(4)人柄を調べ、良さそう(悪そう)な方を選ぶ

 2人の権威の人柄を調べ、良さそう(悪そう)な方を選ぶという方法である。本来人柄は提案の良しあしと関係ないのだが、内容が難しすぎる場合、まったく関係のない人柄の良さが決め手になることもある。情報の受け手(あなた)が、より好感をいだくことが主因である。

 だが、これまた逆張りをする人がいる。革新的な経営で知られるある経営者は、あまり人から好かれない人の意見のほうを優先する。本当に本質的で洞察力のある人は普通の人からは理解されずに孤立しているはずだ、というのである。歴史上の偉人を見ても、確かに変人と呼ばれた人は多い。とはいえ、立派な人格者であったケースも普通にあるので、この方法に価値があるのかどうかはよくわからない。

(5)自分の頭で内容を必死に考え、良いと思うほうを選ぶ

 知力に自信のある人は、どんな場合でもこの方法を選ぼうとする。そして、必死に取り組む。頭が下がる。

 とはいえ、どんなに賢い人でも、不確実性に満ちた未来に向けて、どのような選択をすべきかということについて、絶対的に正しい答えを持ってはいないし、個人の能力にもおのずから限界はある。必死に考えたからといって、成果がよくなるとは限らない(ただ、当人の能力向上にはつながる)。

(6)失敗しても批判を受けることが少ないほうを選ぶ
(7)成功したら大きな称賛を浴びそうなほうを選ぶ

 どちらが正しいかはわからないので、とにかく結果から逆算して、自分にとって望む結果が生まれるかどうかで選ぶという方法である。帰結主義であり、かつ、この選択をした場合の本来の受益者ではなく(つまり社員やその会社のステークホルダーのためではなく)、自分の利害を中心に意思決定を行っている。

 あなたが役員一歩手前であったと想像してみてほしい。大きなミスさえしなければ役員になれるという場合なら、(6)が、ここで一発大ホームランをかっ飛ばさない限り、出向させられるというのならば(7)が選択されるだろう。
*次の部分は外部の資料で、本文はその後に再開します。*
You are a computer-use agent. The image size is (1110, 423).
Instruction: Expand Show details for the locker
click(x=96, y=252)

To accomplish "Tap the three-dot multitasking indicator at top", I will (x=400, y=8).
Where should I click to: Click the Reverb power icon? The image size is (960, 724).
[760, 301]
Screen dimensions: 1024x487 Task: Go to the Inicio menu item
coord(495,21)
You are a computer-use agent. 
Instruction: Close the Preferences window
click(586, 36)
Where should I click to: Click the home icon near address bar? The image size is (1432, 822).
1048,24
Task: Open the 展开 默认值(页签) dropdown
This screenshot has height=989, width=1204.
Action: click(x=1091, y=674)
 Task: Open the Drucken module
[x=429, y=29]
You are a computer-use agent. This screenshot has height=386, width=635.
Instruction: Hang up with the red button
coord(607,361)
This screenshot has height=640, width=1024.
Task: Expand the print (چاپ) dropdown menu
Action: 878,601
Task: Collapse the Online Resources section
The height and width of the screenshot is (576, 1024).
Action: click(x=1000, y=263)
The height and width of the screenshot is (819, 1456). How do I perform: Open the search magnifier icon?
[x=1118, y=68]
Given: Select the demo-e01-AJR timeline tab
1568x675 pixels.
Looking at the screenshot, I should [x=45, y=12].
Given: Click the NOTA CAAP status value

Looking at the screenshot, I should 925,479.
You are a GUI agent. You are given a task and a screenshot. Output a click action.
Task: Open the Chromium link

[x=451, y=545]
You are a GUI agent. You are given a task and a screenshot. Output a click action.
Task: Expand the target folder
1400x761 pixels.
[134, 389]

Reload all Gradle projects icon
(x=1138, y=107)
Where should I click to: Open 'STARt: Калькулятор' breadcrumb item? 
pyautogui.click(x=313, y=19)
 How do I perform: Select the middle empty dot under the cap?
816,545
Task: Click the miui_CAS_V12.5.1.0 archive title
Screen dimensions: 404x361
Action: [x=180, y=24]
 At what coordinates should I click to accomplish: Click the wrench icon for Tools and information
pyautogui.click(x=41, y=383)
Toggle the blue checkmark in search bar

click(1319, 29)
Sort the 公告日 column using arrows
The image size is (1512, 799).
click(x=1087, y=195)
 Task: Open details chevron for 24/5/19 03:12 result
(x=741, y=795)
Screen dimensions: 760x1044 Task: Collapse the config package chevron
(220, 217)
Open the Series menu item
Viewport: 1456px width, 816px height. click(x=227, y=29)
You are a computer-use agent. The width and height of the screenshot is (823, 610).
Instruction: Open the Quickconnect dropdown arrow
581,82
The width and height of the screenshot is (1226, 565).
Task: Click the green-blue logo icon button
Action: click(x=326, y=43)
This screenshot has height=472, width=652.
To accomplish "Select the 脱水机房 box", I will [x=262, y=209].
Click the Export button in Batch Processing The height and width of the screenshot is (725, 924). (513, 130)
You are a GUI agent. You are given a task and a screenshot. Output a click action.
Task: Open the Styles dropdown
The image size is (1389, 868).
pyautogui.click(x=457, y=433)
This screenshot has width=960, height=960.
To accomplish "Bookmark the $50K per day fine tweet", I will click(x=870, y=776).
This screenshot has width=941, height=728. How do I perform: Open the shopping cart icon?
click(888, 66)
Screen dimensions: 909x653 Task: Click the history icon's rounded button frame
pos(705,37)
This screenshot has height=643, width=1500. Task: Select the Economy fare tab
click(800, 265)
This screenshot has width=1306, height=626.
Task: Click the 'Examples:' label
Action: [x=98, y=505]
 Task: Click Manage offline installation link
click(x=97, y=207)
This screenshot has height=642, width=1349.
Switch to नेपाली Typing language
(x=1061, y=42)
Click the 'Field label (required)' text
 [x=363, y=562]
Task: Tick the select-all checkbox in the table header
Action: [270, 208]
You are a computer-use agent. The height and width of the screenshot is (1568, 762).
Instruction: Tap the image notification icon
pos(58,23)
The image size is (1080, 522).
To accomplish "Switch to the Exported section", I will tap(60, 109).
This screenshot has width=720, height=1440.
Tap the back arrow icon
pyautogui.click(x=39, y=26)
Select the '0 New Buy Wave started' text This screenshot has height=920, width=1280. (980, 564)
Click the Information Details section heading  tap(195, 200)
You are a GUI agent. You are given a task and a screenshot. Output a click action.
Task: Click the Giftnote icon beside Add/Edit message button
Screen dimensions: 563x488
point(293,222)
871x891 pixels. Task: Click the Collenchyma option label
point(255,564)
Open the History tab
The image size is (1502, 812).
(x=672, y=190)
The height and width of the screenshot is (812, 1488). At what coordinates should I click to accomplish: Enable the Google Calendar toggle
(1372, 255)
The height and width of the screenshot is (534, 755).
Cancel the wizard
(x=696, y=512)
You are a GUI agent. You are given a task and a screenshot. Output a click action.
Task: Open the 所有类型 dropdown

案そのものの良しあしの問題がいつの間にか、あなたの個人的な出世の問題に置き換わってしまうのだ。残念なことに重大な意思決定がこのような形で異なる次元の意思決定基準にダウングレードしてすり替わることはよくある。

(8)勘の良い秘書に直感的に選んでもらい決める

 会社の偉い人たちは結構この方法を使う。普段一緒に働いている秘書の中には、不思議といろんなことに勘の働く人が1人や2人いる(そういう人を配置しているのだと思う)。そういう人(主に勘の良い女性)に、前情報を与えずに、「○○さん、これ、どっちのほうが良いと思う?」と話を振ってみる。○○さんは直感的に「こちらが良いと思います。なんか△△みたいですから」などと返してくる。「おお。そうかい。じゃあ、そうしようかな」ということになる。

 もちろん、その人が良いと言ったほうを必ず選ぶということではないが、秘書の発言からなんとなくぼやけていた視界がクリアになり、どちらかに決める勇気が湧いたりすることがある。このような勘の持ち主は、経営者たちにとっては、秘書でもあり、巫女(みこ)みたいな存在でもある。